• **AUFGABENBESCHREIBUNG**
Setze bitte die Landtagsrede zu den Bauerndemonstrationen im Anschluss an ihren letzten Satz fort.

• **VORLIEGENDER TEXT**
****

Meine Rede im Landtag zu den aktuellen Bauerndemonstrationen

Tausende Bäuerinnen und Bauern aus ganz Deutschland gehen auf die Straße, um gegen das Agrarpaket der Bundesregierung zu protestieren. Der Unmut richtet sich auch gegen die erhöhten Umweltschutzmaßnahmen und Düngevorschriften.

Nach den Demos erwarte ich aber auch konstruktive Mitarbeit an der Lösung aktueller Probleme? Noch vermisse ich die konkreten Vorschläge der Bewegung „Land schafft Verbindung“. Nur gegen etwas sein reicht nicht.

Dass es Veränderung bedarf, steht außer Frage. Klimawandel und Biodiversitätsverlust sind zentrale gesamtgesellschaftliche Herausforderungen unserer Zeit. Auch Bäuerinnen und Bauern müssen sich bewegen und Veränderungen zulassen.

Doch vor allem liegt es an der Politik, endlich die nötigen Rahmenbedingungen für diesen Wandel zu setzen. Letztlich treibt eine über Jahrzehnte fehlgeleitete Förderpolitik (Weltmarkt, billig und viel) heute Bäuerinnen und Bauern auf die Straße.

Seit vielen Jahren ist bekannt, dass es dringenden Handlungsbedarf bei der Düngung und Insektenschutz gibt. Durch die längst fälligen, und lange aufgeschobenen politischen Maßnahmen gerät die Landwirtschaft jetzt unter großen Druck.

Jetzt soll alles ganz schnell gehen, weil ein Bußgeld von täglich 840.00€ für Deutschland ansteht. Das haben nicht meine Kolleginnen und Kollegen und auch nicht die Hessische Landesregierung zu verantworten, sondern die Bundesregierung.

Ausdrücklich mit dem Hintergrund meiner 35-jährigen Berufserfahrung als Landwirt sage ich:

Bäuerinnen und Bauern brauchen Planungssicherheit!

Nicht nur die Politik, sondern auch Wirtschaft, Wissenschaft, Ausbildung, Beratung, Fachöffentlichkeit und auch die Gesellschaft senden immer noch widersprüchliche Signale.

Wer kann heute klar sagen, was die Bundesregierung als Leitbild oder Ziel für die praktische Landwirtschaft ausgegeben hat? Wie sieht der Schweinestall aus, den wir mindestens für die nächsten 10-15 Jahre als konsensfähig ansehen?

Die Bundesregierung hat schon 70 Millionen für ein Tierwohllabel ausgegeben und es sind noch nicht einmal Richtlinien dafür fertig.

Der Umbau der Landwirtschaft kann nicht allein von den Betrieben getragen werden. Konkrete Ideen für eine Umstrukturierung der Agrarförderungen sollten jetzt offen diskutiert werden. Was sollten wir ändern? In welchen Zeiträumen wollen wir was erreichen? Welche Förderrichtlinien sollten wir ändern, damit wir die Betriebe auf dem Weg hin zu den vereinbarten Zielen aktiv unterstützen? Auf keine dieser Fragen hat die Bundesregierung bisher eine Antwort.

****

• **ANGEZEIGTE EINTRÄGE**
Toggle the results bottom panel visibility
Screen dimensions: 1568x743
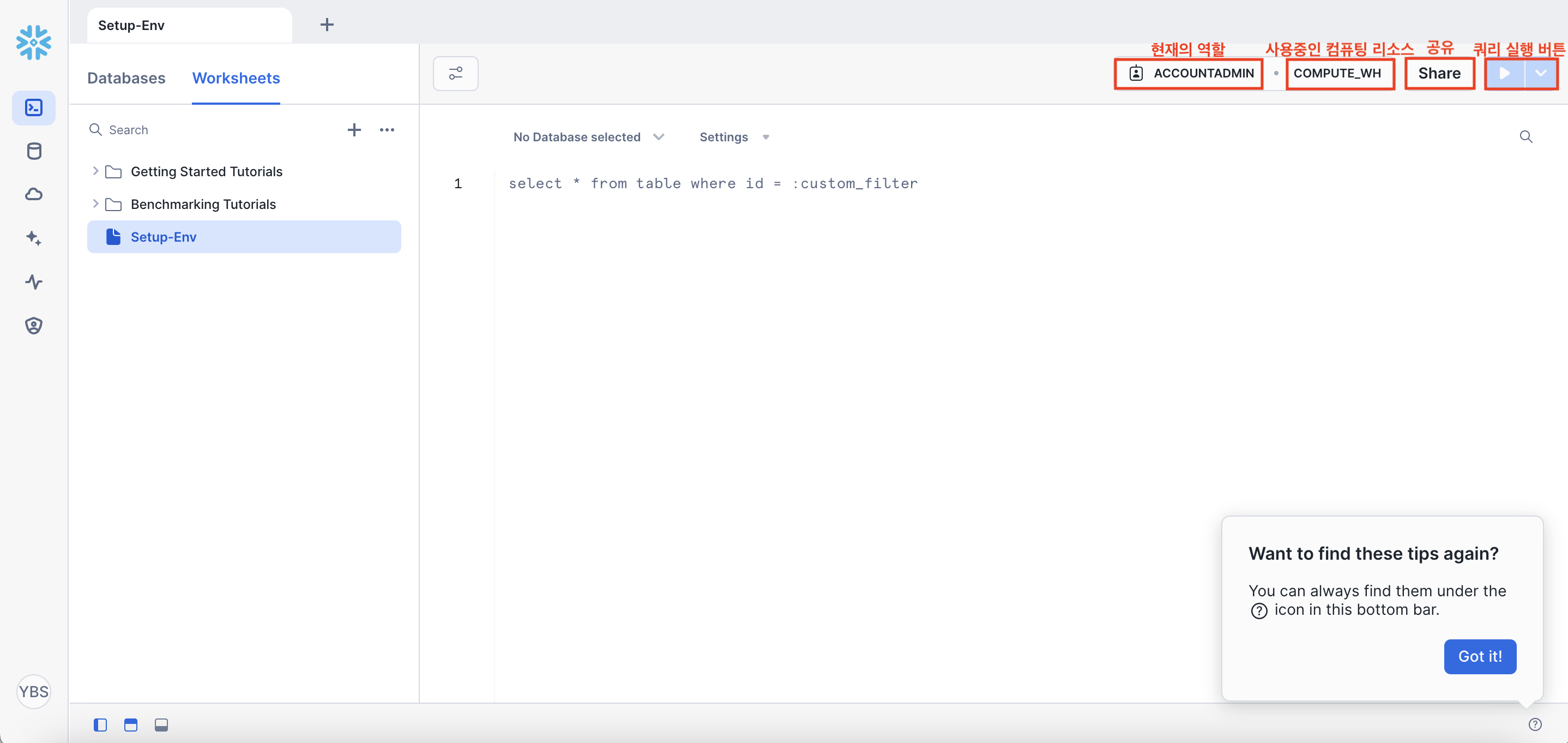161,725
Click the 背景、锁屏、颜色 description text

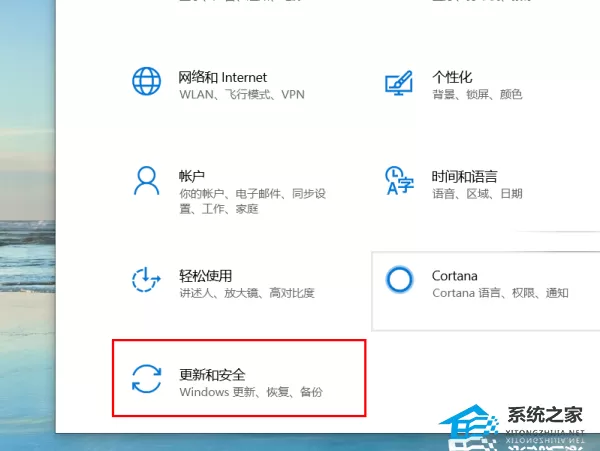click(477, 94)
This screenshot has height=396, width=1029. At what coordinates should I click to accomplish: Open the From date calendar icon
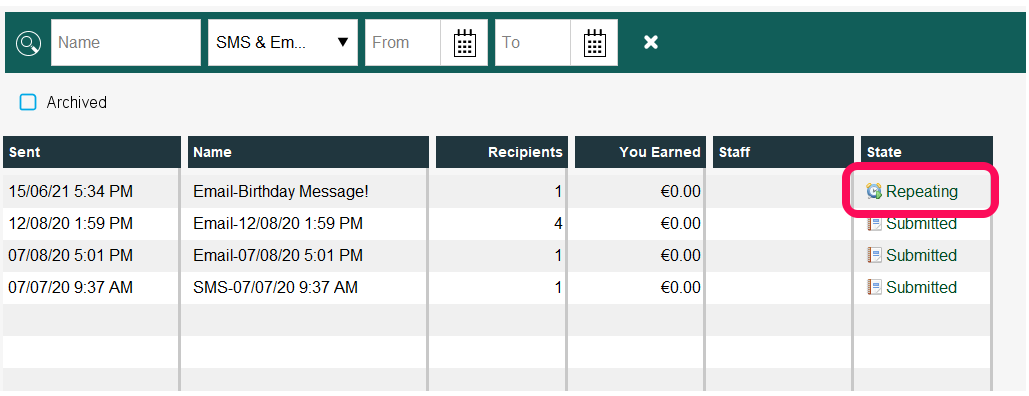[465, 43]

****

• **ERGEBNIS DER ÜBUNG**
Der größte Hebel liegt hier bei der GAP-Reform. In Zukunft sollte nicht der einfache Flächenbesitz pauschal subventioniert werden, sondern ökologische und soziale Leistungen, die an der Ladenkasse nicht ausreichend honoriert werden. Die hessische Landesregierung wird sich dafür einsetzen, dass es zu einem Umsteuern bei der Gemeinsamen Agrarpolitik der EU kommt (siehe Koalitionsvereinbarung). Die Förderung muss so ausgerichtet werden, dass es rentabel wird, Klima, Biodiversität und Boden zu schützen.

Wir brauchen bundesweit einen verlässlichen ordnungsrechtlichen Rahmen mit Übergangszeiten, eine auf Zielgrößen abgestimmte Förderpolitik und eine entsprechende praxisbezogene Ausbildung, Lehre und Forschung.

Wir brauchen eine umfassende Umsteuerung der Agrarpolitik. Die Bereitschaft auf allen Seiten, den politischen Prozess einer zielgerichteten Konsenssuche ernsthaft zu führen, muss da sein. Sie muss auch beim Berufsstand da sein!

In Hessen findet eine Beteiligung des Berufstandes bereits auf sehr hohem Niveau statt. Das wird auch vom Berufsststand anerkannt und das war auch bei der Demo in Wiesbaden spürbar.

Ich interpretiere die Bauerndemos als Zeichen, das die Landwirte bereit sind aktiv mitzuwirken. Vielen Dank dafür!

Noch ein Appell an die Verbraucher: Bitte schätzen Sie die Arbeit der Landwirtinnen und Landwirte mehr Wert. Glauben Sie nicht der Werbung der Discounter das alles immer noch billiger geht. Die Quittung für immer billiger kommt noch!